Like many other traders, I'm on my hold right now and not doing much while waiting for further developments on China trade. It will be a relief to have this big event out of the way so that we can start to focus more on what will happen to the market into the end of the year.
The big story that the business media have missed recently is the extent to which much of the market has already corrected. There has been a severe rotational correction taking place with various sectors falling one by one. The major indices have covered this up to a great degree and it is not uncommon to hear comments in the media about how the indices are only a few percentage points off their all-time highs.

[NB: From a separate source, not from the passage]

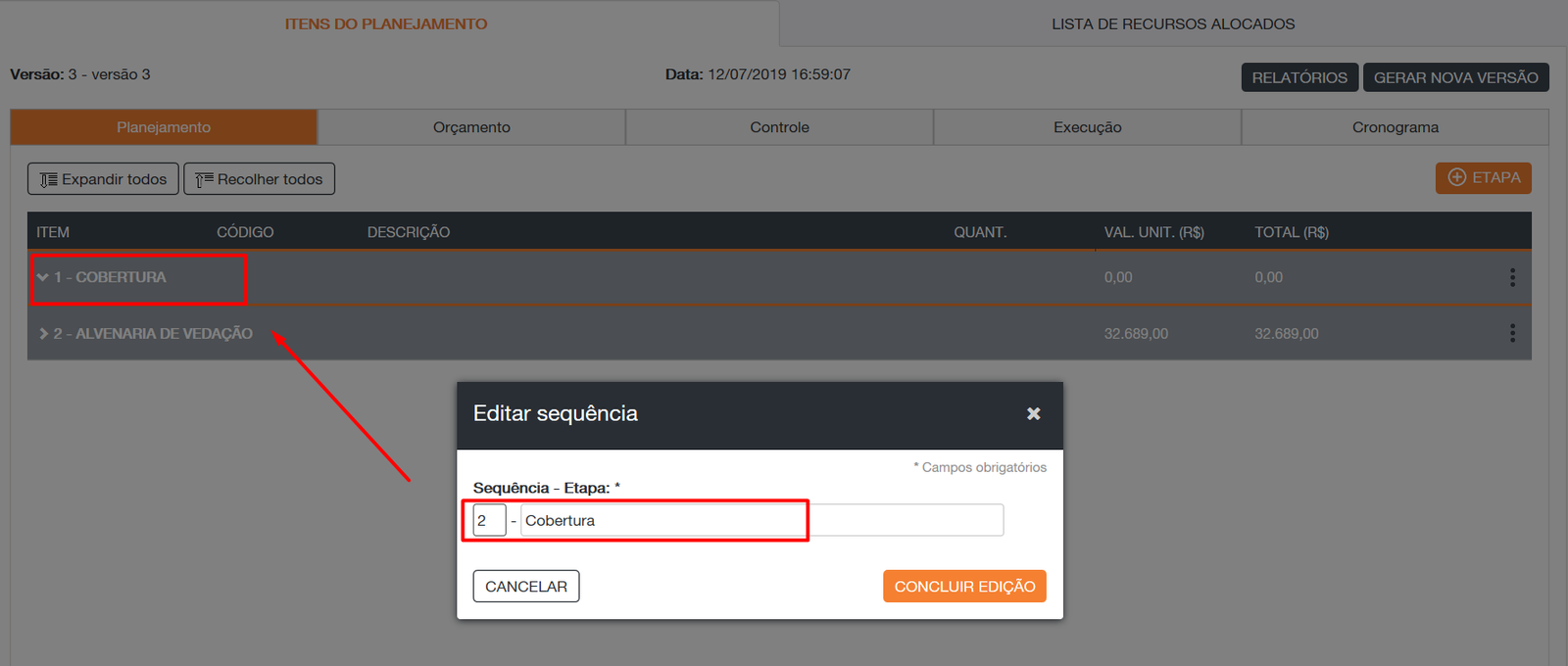Open the Itens do Planejamento tab
The image size is (1568, 666).
pyautogui.click(x=385, y=24)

The good news about this action is that many stocks have already suffered corrective action that isn't unlike what occurred in the fourth quarter last year. The big washout has already occurred in many parts of the market and so there is far less risk that they are going to suffer the same carnage that occurred last year.
The bad news is that the indices are still elevated and if they do correct it is tougher for the already beaten up names to bounce. The bears are convinced that the indices are going to suffer as it becomes clear that the Fed is running out of ammunition and can not stop the economic slowing that is already starting to appear.
The bears have consistently underestimated the ability of the Fed to keep the marker running higher. It will be a substantial change in character if the market rolls over in the face of a rate cutting dovish Fed.
We will see how this develops but my main focus will be on sector action. As third quarter earnings start to roll in we should have some clues as to what groups might start to attract some attention. Stock picking has been as tough as it has ever been lately but that is a cycle that allows turns. We just have to stay watchful and see what charts in which sectors start to develop.
The likelihood of a repeat of the disaster that occurred in the fourth quarter late year is unlikely but the indices are vulnerable so it will be more important than usual to focus on the underlying action. The indices are not likely to offer the same level of opportunity that will be generated by a focus on rotational action.